When you’re in a winery tasting room or a restaurant, you have a wine menu that contains the wine information such as origin (sometimes even the story) and how it harmonizes better with certain foods. Often there is a staff member explaining even more than that to you - to assure you’re gonna make the right choice or go for the best purchase based on their recommendations. Everything is done in a way to assure you have the best experience possible and to also make sure you are consuming the wine the way intended.
Providing the same experience with an online store is more challenging – you don’t have a physical menu, you don’t have a waiter or a connoisseur to present the bottles to you or to explain the story behind the winery – but you should still have these same efforts put in practice.
First of all, you need to assure your winery bottle images look crisp, clean, and attractive. This is the first thing that’s going to catch your customer’s attention. The lighting, definition, and colors have to stand out – so that your bottle looks pristine, just as if you were looking at it in your own hands.

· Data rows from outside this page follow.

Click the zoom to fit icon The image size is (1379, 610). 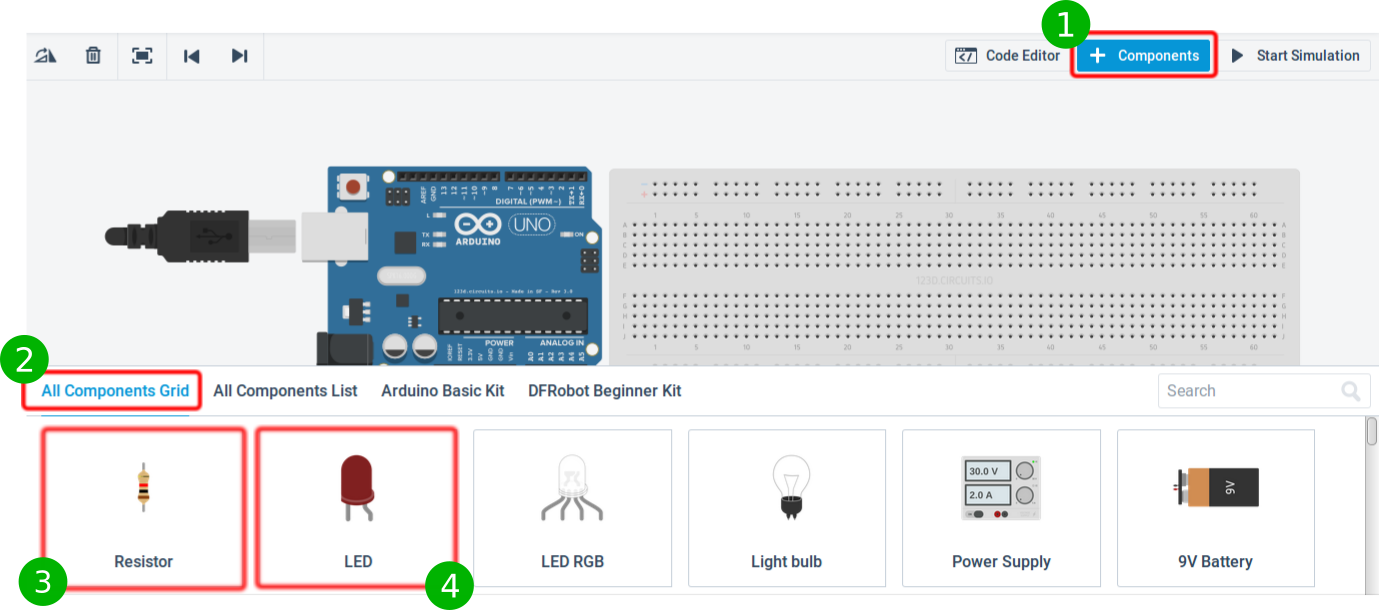click(x=142, y=56)

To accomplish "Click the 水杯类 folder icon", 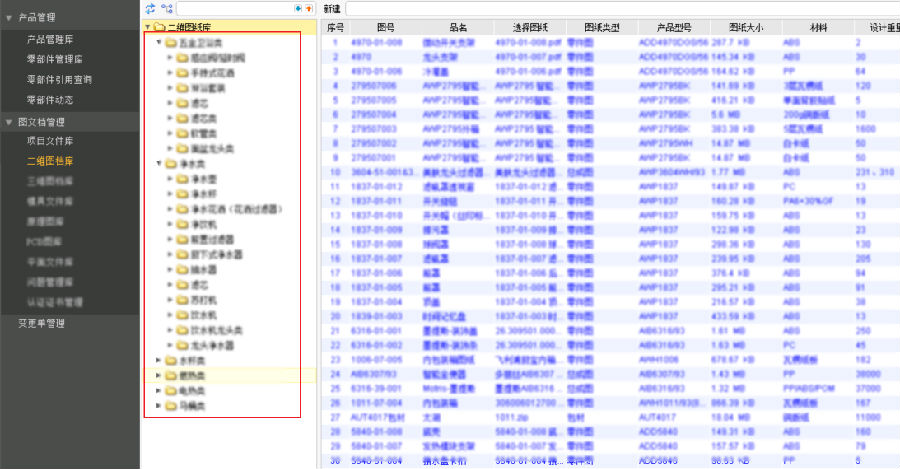I will coord(171,360).
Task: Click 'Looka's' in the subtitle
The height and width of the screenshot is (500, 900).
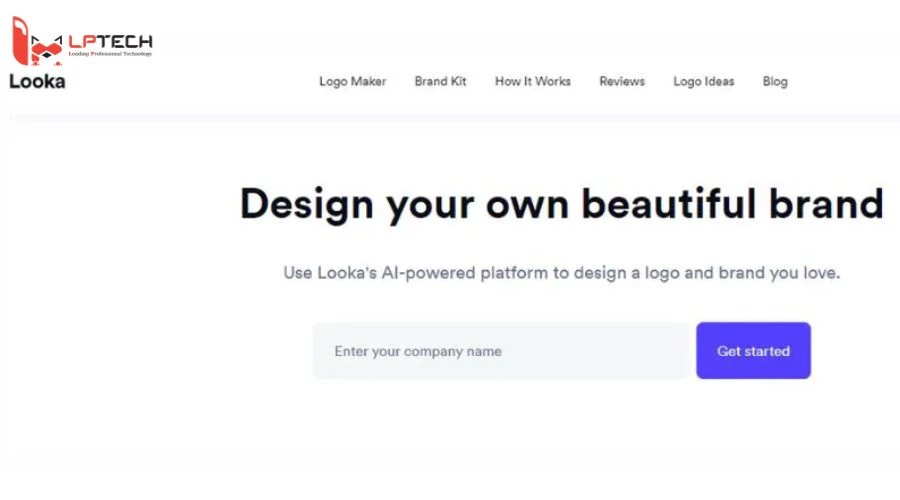Action: (x=347, y=273)
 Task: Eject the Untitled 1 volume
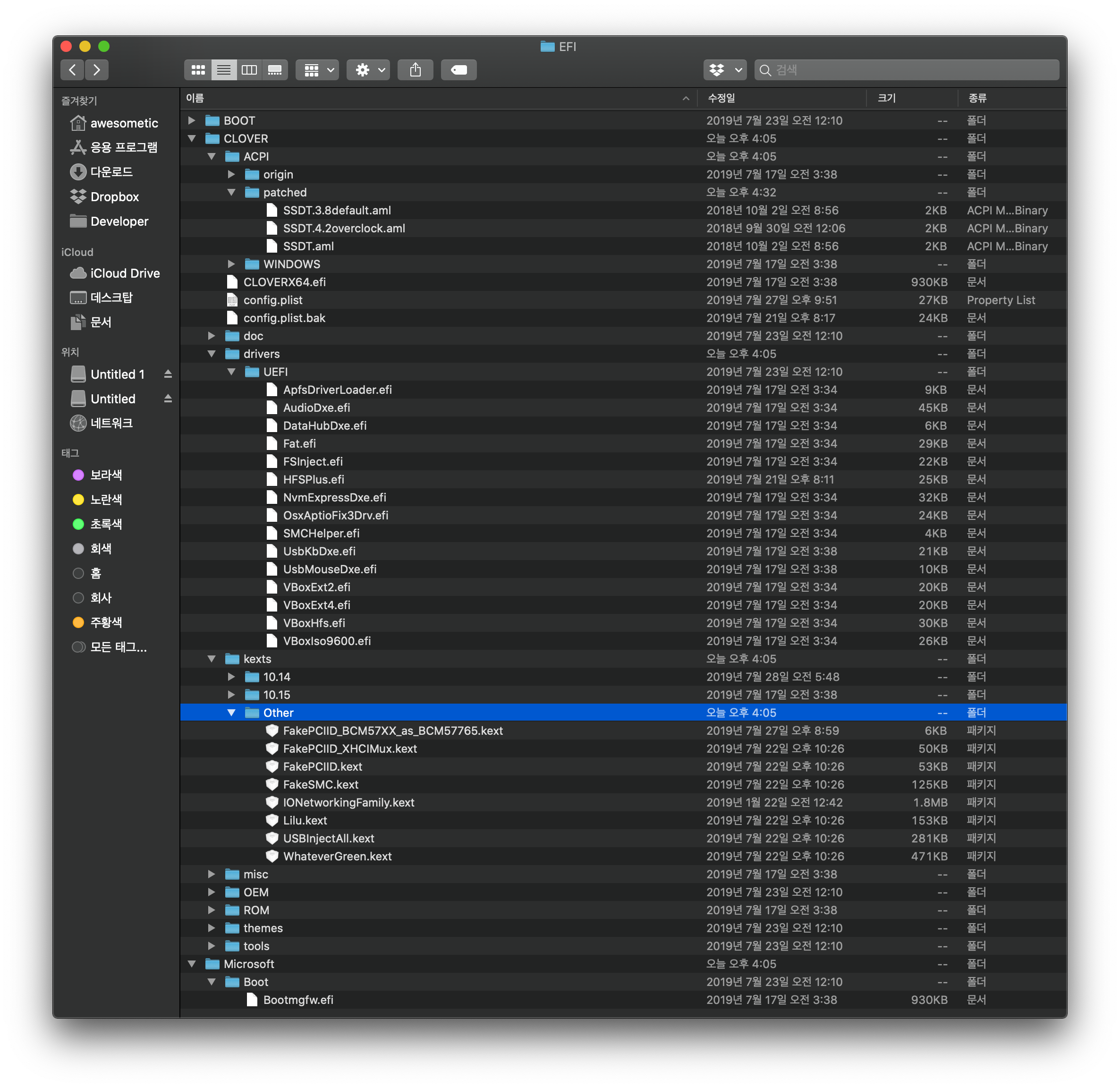(168, 374)
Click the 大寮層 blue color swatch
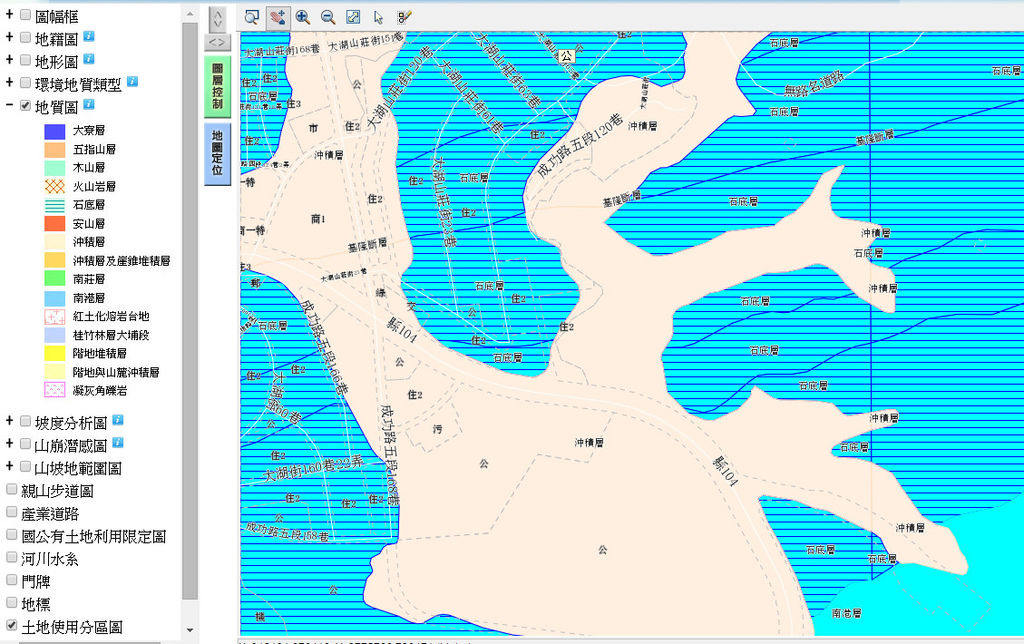This screenshot has height=644, width=1024. tap(55, 131)
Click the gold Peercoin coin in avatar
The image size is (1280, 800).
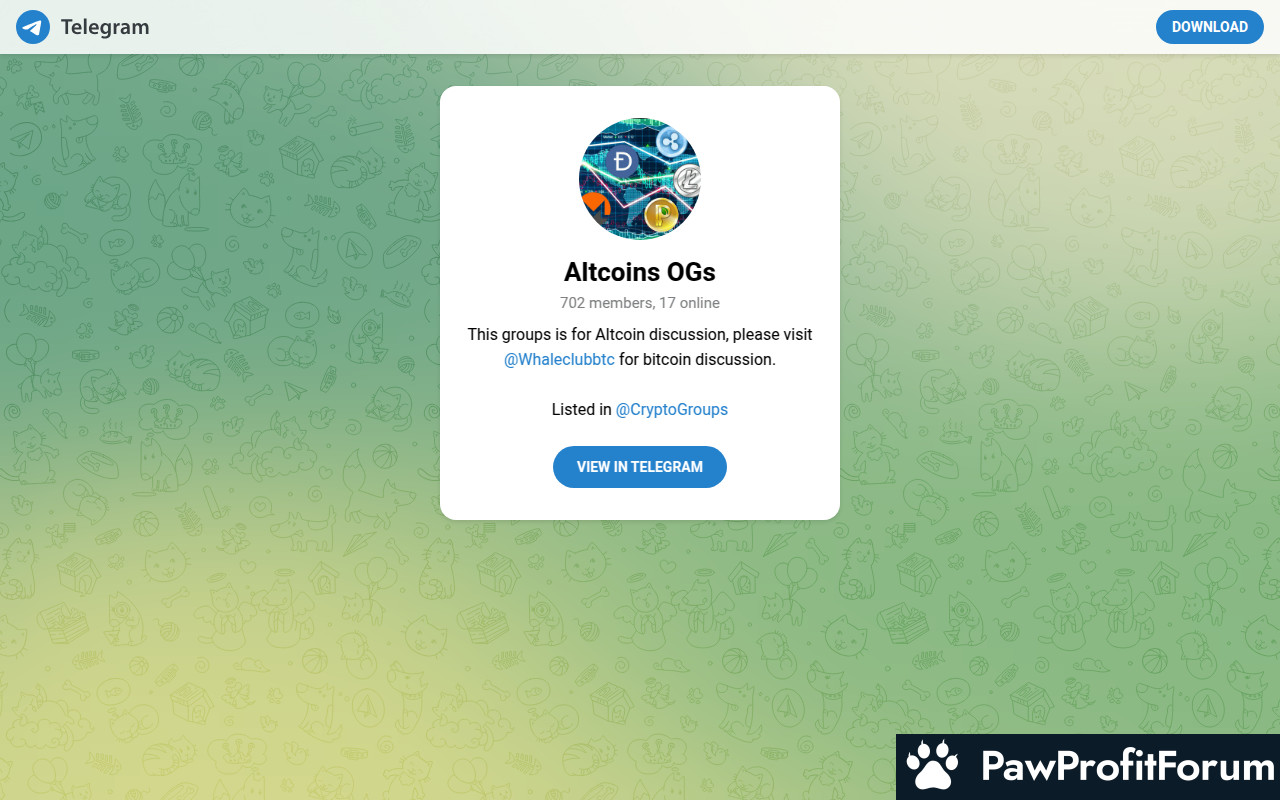pyautogui.click(x=661, y=213)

Second, but no less important, your website design and layout have to be great looking, clean, and objective. You want to guide your customer’s online journey the best way possible to provide not only a pleasant experience but also one that converts. As an example, let’s take a look at Bottle Collective product landing page and outline where it shines.
Now let’s take a look at Tasting Merchants product page. Below their product section, they have an additional product info section. Key information, ingredients, and wine attributes are very well presented in an interactive and visually appealing way – the user gets a real overview of the wine they're shopping for, leaving no blanks left in their mind. There’s also a picture of the winemaker giving info and thoughts on the production process - which brings some extra trust to the customer.
Notice also, that when you scroll down past the first add to cart button, a fixed top bar appears, containing the product name at the left, and the Add to Cart button at the right – making sure it’s visible and accessible all the way throughout the landing page. This is another very important thing to consider adding to your product landing page, in order to increase conversions or clicks which can get retargeted later on.
On the last section, there’s more technical information listed, containing the production year, location, vineyard, harvest date, bottle date, level of alcohol, ph and brie levels, grape varietal, with a photo of the winery on the right.
And last but not least, another photo of the producer, barrels, and a short text containing the story behind the winery. A nice detail also is the “Small Batch Wines” stamp watermarked at the left - which surely brings some extra value, making the landing page even more attractive for the customer to complete the purchase.